Descrição do exercício |
Disponha em uma lista numerada todas as linhas dos registros a seguir, omitindo as linhas em branco.

Dados da tarefa |
———
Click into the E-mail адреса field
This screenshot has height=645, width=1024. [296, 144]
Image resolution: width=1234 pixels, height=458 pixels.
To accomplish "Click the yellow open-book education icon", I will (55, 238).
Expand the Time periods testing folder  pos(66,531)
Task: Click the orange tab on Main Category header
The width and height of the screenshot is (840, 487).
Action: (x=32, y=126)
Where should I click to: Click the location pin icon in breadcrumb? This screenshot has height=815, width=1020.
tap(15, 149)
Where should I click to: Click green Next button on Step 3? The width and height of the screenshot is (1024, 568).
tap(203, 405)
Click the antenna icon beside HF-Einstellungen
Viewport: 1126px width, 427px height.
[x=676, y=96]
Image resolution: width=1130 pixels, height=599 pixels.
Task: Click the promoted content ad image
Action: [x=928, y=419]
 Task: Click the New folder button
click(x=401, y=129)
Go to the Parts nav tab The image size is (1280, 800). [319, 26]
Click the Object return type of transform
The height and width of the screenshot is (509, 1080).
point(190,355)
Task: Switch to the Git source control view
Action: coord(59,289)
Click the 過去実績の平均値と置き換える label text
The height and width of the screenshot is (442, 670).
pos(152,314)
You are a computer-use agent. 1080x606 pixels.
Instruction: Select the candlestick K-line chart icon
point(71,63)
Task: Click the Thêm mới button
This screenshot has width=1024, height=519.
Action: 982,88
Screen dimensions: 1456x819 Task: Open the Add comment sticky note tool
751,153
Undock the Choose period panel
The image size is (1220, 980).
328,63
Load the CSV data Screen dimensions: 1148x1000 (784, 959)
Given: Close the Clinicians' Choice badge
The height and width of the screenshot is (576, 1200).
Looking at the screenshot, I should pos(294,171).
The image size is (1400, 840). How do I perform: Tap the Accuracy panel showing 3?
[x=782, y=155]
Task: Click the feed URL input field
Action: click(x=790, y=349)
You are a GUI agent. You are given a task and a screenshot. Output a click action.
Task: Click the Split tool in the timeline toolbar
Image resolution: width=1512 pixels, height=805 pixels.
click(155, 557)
———
Resposta da tarefa |
1. Click into the E-mail адреса field
2. This screenshot has height=645, width=1024. [296, 144]
3. Image resolution: width=1234 pixels, height=458 pixels.
4. To accomplish "Click the yellow open-book education icon", I will (55, 238).
5. Expand the Time periods testing folder  pos(66,531)
6. Task: Click the orange tab on Main Category header
7. The width and height of the screenshot is (840, 487).
8. Action: (x=32, y=126)
9. Where should I click to: Click the location pin icon in breadcrumb? This screenshot has height=815, width=1020.
10. tap(15, 149)
11. Where should I click to: Click green Next button on Step 3? The width and height of the screenshot is (1024, 568).
12. tap(203, 405)
13. Click the antenna icon beside HF-Einstellungen
14. Viewport: 1126px width, 427px height.
15. [x=676, y=96]
16. Image resolution: width=1130 pixels, height=599 pixels.
17. Task: Click the promoted content ad image
18. Action: [x=928, y=419]
19.  Task: Click the New folder button
20. click(x=401, y=129)
21. Go to the Parts nav tab The image size is (1280, 800). [319, 26]
22. Click the Object return type of transform
23. The height and width of the screenshot is (509, 1080).
24. point(190,355)
25. Task: Switch to the Git source control view
26. Action: coord(59,289)
27. Click the 過去実績の平均値と置き換える label text
28. The height and width of the screenshot is (442, 670).
29. pos(152,314)
30. You are a computer-use agent. 1080x606 pixels.
31. Instruction: Select the candlestick K-line chart icon
32. point(71,63)
33. Task: Click the Thêm mới button
34. This screenshot has width=1024, height=519.
35. Action: 982,88
36. Screen dimensions: 1456x819 Task: Open the Add comment sticky note tool
37. 751,153
38. Undock the Choose period panel
39. The image size is (1220, 980).
40. 328,63
41. Load the CSV data Screen dimensions: 1148x1000 (784, 959)
42. Given: Close the Clinicians' Choice badge
43. The height and width of the screenshot is (576, 1200).
44. Looking at the screenshot, I should pos(294,171).
45. The image size is (1400, 840). How do I perform: Tap the Accuracy panel showing 3?
46. [x=782, y=155]
47. Task: Click the feed URL input field
48. Action: click(x=790, y=349)
49. You are a GUI agent. You are given a task and a screenshot. Output a click action.
50. Task: Click the Split tool in the timeline toolbar
51. Image resolution: width=1512 pixels, height=805 pixels.
52. click(155, 557)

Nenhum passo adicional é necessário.